Amid disappointing demand, steel mills have been forced to cut prices to dying levels. China Bao Steel, China’s leading steelmaker, has cut its factory-gate prices with at least two mills, according to MySteel. Meanwhile, steel mills in Fengnan District of Dongshan City have been officially asked by local authorities to limit crude steel production. This is the first batch of steel mills in China after repeatedly cutting crude steel output in 2021 and 2022.
Chinese authorities are reportedly considering an official target of cutting steel production by 2.5% by 2023.
According to data from the World Steel Association, China’s steel production fell 2% to 1.0 billion tonnes last year, mainly due to government-ordered production cuts.
China looks set to continue to curb crude steel production while replacing aging steel capacity with electric arc furnace capacity to help the country meet its decarbonization goals.
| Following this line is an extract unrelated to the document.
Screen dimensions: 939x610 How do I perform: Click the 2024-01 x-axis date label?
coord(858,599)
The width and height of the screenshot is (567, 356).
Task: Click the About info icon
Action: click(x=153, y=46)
Electric arc furnace (EAF) capacity growth at the expense of basic oxygen furnace (BOF) capacity will be a concern for the medium to long-term outlook for Chinese iron ore demand. It also suggests that we have already seen China’s iron ore imports peak in 2020.
China’s Monthly Crude Steel Production (Million Tons)
China’s iron ore imports are sluggish
Iron ore imports are also under pressure this year as steel consumption from China has declined. China’s iron ore purchases fell to a 10-month low in April, a sign of slowing demand.
China imported 90.44 million tonnes of iron ore in April, more than 100 million tonnes in March and the lowest since June 2022, customs data showed. Iron ore reserves have also fallen. Total iron ore stocks at ports in China fell 11% year-on-year to 129.2 million tonnes. China’s iron ore port inventory is a key indicator that reflects the supply and demand balance, as well as the safety net and imbalance between iron ore supply and steel plant demand.
As the peak construction season draws to a close, there is little upside for steel production and iron ore demand recovery in the short to medium term, with expected demand recovery not meeting expectations.
China’s monthly iron ore imports (million tonnes)
China Iron Ore Total Ports Stock (10000 Metric Tons)
Supply increases from majors
The supply side has remained firm so far this year. Rio Tinto ( RIO ), the world’s largest iron ore producer, reported a better-than-expected 15.4% improvement in Q1 iron ore exports from Western Australia, a record for the quarter, as production increased at its Gudai-Darri mine. Its Pilbara operations produced 79.3 million tonnes of iron ore in Q1 2023, up 11% from Q1 2022.
Also, Vale SA ( VALE ) reported a 5.8% year-on-year increase in Q1 iron ore production due to strong performance at S11D. The company produced 66.77 million tonnes of iron ore in the first three months of 2023.
Meanwhile, BHP ( BHP ) maintained its iron ore production guidance of 249 million to 260 million tonnes for the full year, reaching 191.7 million tonnes of iron ore year-to-date, with the March quarter contributing 59.8 million tonnes.
Government inspection may control prices
Iron ore’s sharp price moves have drawn scrutiny and warnings from regulators. The National Development and Reform Commission (NDRC) last month said it would closely monitor the dynamics of the iron ore market and take steps to curb price hikes. Since the beginning of the year, the NDRC and other authorities have improved joint supervision and regulation of the iron ore market to curb price gouging, excessive speculation and illegal activities.
Earlier, government interventions to calm markets included suppressing trade and ordering steel capacity cuts. If we see similar measures being used again, this could add further negative pressure to our outlook.
We believe the short-term outlook for iron ore is less bearish, with sluggish demand from China suggesting prices should stay low. We expect prices to average $100/t in Q4 and $106/t in 2023, and prices will remain volatile as the market continues to respond to any policy changes by the Chinese government.